Trump et Lip-Bu se sont rassemblés. Le 11 août, la société a rapporté que « aujourd'hui, M. avait l'honneur de rencontrer le président Trump pour soutenir un dialogue franche et constructif sur l'engagement d'Intel envers le renforcement de la direction des États-Unis dans la technologie et la fabrication. Nous apprécions le leadership ferme du président pour promouvoir ces priorités stratégiques et nous espérons travailler en étroite collaboration avec lui et son administration dans le processus de restauration de la société américaine emblématique ».
Comment est l'accord. Maintenant, le gouvernement américain entre dans les actionnaires, mais sans avoir de pouvoir de décision, comme convenu. Selon RFI, le président Donald Trump a confirmé que l'État entrera dans la capitale de la société avec 10%, sans dépenser un cent, grâce aux 11 000 millions de dollars en subventions promises par l'administration Biden et comme le leader républicain l'a également dit dans son profil de son réseau social. La peur est maintenant qu'après cet accord, il y a un favoritisme envers cette entreprise, qui interfère avec la concurrence. Par exemple, lorsque les agences gouvernementales doivent conclure des accords avec le secteur du secteur, ils pourraient se pencher pour Intel au détriment des autres.

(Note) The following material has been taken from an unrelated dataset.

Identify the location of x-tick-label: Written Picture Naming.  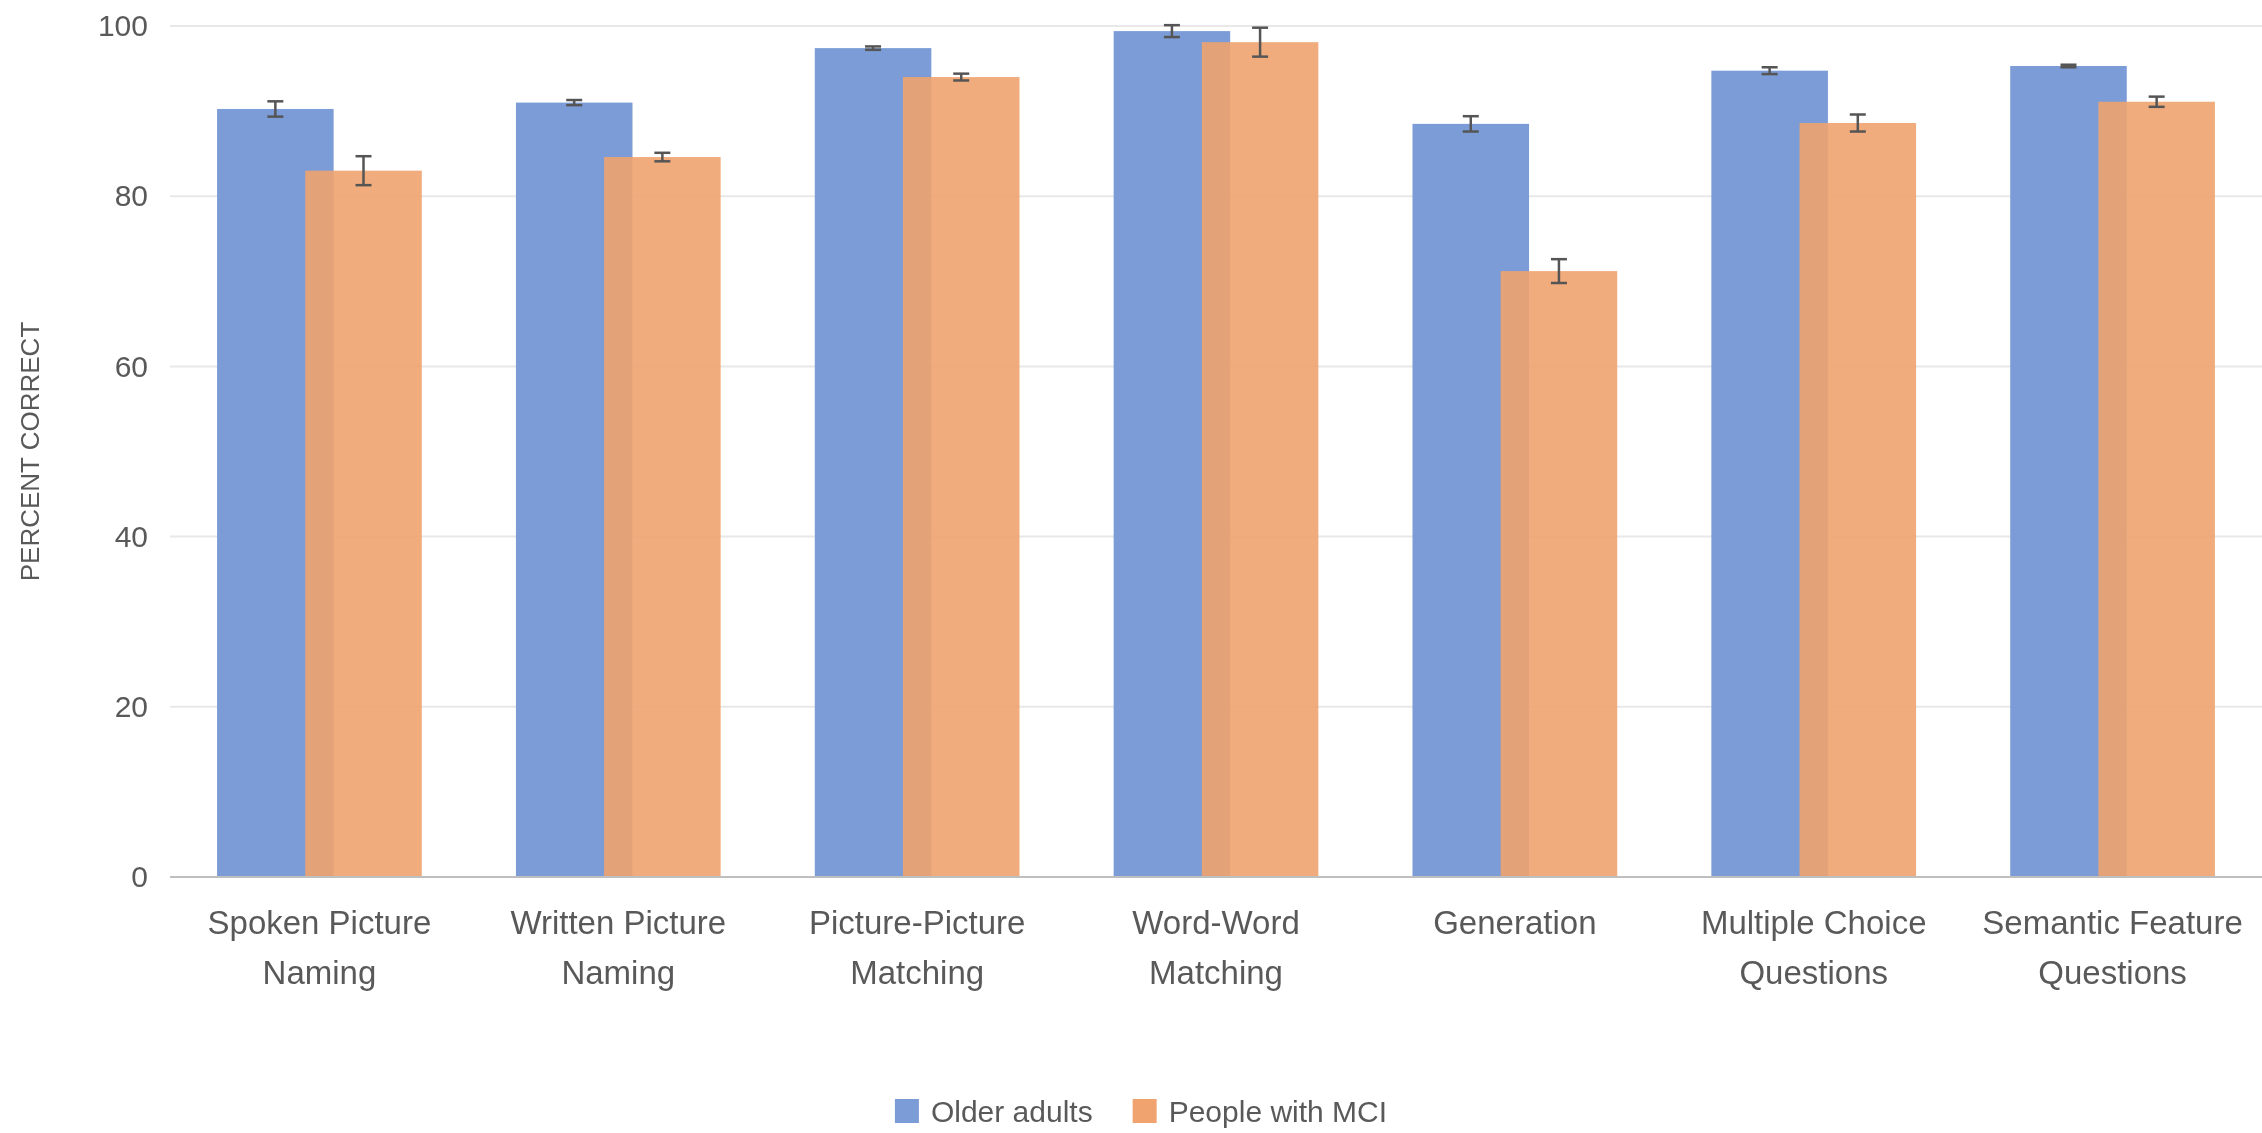
(618, 948).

Pourquoi c'est un accord non publié. C'est la première fois que le gouvernement américain intervient une entreprise depuis que le sauvetage de l'industrie automobile pendant la crise de 2008 s'est produit et beaucoup l'ont critiqué comme un interventionnisme de l'État peu conforme à la politique économique du pays. Comme l'explique Xataka, Intel est le plus grand fabricant de puces américaines et, par conséquent, est la meilleure option du pays américain lorsqu'il est en concurrence dans la production de circuits intégrés avec la société taïwanaise TSMC et le Samsung sud-coréen.
Trump en veut beaucoup plus. Le politicien a annoncé qu'il continuerait dans cette même ligne: « Je ferai des offres similaires pour notre pays tout le temps (et) aidera les entreprises qui font ces entreprises lucratives pour les États-Unis. »
La plupart des ventes d'Intel sont en dehors des États-Unis et cet accord peut être nocif. En 2024, 76% des revenus de cette entreprise provenaient de ventes en dehors de leur pays et cela indique que ces ventes internationales peuvent désormais réduire.